(Source data)
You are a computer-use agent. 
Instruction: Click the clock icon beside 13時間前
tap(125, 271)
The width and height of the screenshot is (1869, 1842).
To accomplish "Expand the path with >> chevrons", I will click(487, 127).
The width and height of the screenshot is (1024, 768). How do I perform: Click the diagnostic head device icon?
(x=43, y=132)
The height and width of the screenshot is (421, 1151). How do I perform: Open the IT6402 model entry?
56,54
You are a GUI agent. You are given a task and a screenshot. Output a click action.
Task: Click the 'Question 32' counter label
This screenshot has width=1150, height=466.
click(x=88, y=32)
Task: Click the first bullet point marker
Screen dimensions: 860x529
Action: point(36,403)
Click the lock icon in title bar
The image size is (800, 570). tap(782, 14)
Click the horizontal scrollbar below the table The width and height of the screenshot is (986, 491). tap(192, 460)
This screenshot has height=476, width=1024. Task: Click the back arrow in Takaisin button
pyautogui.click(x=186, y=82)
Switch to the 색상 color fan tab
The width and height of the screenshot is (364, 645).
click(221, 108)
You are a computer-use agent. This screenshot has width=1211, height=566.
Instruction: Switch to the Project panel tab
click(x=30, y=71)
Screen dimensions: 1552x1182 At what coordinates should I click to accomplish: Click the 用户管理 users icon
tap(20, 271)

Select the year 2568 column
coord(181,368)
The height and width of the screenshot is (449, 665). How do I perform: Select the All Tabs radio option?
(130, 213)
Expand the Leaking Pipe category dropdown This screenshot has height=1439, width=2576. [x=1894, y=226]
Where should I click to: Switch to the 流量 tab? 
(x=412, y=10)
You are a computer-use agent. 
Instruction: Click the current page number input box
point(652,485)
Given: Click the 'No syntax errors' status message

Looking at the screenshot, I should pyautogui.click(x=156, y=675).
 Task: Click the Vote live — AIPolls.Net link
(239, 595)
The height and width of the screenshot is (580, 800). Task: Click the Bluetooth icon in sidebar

# What the task asks:
The response consists of the lines above that contain "Expand".

# Response to this task:
To accomplish "Expand the path with >> chevrons", I will click(487, 127).
Expand the Leaking Pipe category dropdown This screenshot has height=1439, width=2576. [x=1894, y=226]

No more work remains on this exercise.